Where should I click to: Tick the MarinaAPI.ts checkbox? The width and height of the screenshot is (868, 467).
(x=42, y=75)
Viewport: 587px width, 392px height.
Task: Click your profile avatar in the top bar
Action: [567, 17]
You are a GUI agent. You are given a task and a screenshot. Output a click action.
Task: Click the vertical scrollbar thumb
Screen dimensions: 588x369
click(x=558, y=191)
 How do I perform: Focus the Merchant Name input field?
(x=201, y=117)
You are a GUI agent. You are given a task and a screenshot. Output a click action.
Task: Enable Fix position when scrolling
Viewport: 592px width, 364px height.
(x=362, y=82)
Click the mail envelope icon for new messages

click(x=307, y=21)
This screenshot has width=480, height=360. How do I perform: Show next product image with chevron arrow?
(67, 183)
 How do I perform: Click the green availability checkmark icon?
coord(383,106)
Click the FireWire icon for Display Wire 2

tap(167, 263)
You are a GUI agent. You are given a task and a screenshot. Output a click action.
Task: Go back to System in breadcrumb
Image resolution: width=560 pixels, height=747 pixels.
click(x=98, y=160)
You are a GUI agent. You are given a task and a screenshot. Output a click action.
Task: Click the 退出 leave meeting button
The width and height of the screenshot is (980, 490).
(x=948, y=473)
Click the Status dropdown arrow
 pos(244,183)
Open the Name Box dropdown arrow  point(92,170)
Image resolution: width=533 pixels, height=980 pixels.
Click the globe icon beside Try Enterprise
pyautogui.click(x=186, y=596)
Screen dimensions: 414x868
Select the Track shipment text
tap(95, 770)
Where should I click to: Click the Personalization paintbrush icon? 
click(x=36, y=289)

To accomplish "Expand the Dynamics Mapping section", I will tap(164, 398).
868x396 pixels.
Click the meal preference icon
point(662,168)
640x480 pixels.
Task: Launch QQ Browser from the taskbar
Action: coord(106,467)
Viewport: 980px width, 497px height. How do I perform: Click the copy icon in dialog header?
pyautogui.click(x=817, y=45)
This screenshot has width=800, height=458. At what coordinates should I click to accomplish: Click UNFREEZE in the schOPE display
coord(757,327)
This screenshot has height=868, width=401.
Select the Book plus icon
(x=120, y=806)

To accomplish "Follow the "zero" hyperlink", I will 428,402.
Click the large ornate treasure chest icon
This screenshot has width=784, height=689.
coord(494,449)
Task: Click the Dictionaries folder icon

-- -- --

Exercise details. When you reach the end of the data, retype all of it exactly.

Task output.
Where should I click to: Tick the MarinaAPI.ts checkbox? The width and height of the screenshot is (868, 467).
(x=42, y=75)
Viewport: 587px width, 392px height.
Task: Click your profile avatar in the top bar
Action: [567, 17]
You are a GUI agent. You are given a task and a screenshot. Output a click action.
Task: Click the vertical scrollbar thumb
Screen dimensions: 588x369
click(x=558, y=191)
 How do I perform: Focus the Merchant Name input field?
(x=201, y=117)
You are a GUI agent. You are given a task and a screenshot. Output a click action.
Task: Enable Fix position when scrolling
Viewport: 592px width, 364px height.
(x=362, y=82)
Click the mail envelope icon for new messages

click(x=307, y=21)
This screenshot has width=480, height=360. How do I perform: Show next product image with chevron arrow?
(67, 183)
 How do I perform: Click the green availability checkmark icon?
coord(383,106)
Click the FireWire icon for Display Wire 2

tap(167, 263)
You are a GUI agent. You are given a task and a screenshot. Output a click action.
Task: Go back to System in breadcrumb
Image resolution: width=560 pixels, height=747 pixels.
click(x=98, y=160)
You are a GUI agent. You are given a task and a screenshot. Output a click action.
Task: Click the 退出 leave meeting button
The width and height of the screenshot is (980, 490).
(x=948, y=473)
Click the Status dropdown arrow
 pos(244,183)
Open the Name Box dropdown arrow  point(92,170)
Image resolution: width=533 pixels, height=980 pixels.
Click the globe icon beside Try Enterprise
pyautogui.click(x=186, y=596)
Screen dimensions: 414x868
Select the Track shipment text
tap(95, 770)
Where should I click to: Click the Personalization paintbrush icon? 
click(x=36, y=289)

To accomplish "Expand the Dynamics Mapping section", I will tap(164, 398).
868x396 pixels.
Click the meal preference icon
point(662,168)
640x480 pixels.
Task: Launch QQ Browser from the taskbar
Action: coord(106,467)
Viewport: 980px width, 497px height. How do I perform: Click the copy icon in dialog header?
pyautogui.click(x=817, y=45)
This screenshot has width=800, height=458. At what coordinates should I click to accomplish: Click UNFREEZE in the schOPE display
coord(757,327)
This screenshot has height=868, width=401.
Select the Book plus icon
(x=120, y=806)

To accomplish "Follow the "zero" hyperlink", I will 428,402.
Click the large ornate treasure chest icon
This screenshot has width=784, height=689.
coord(494,449)
Task: Click the Dictionaries folder icon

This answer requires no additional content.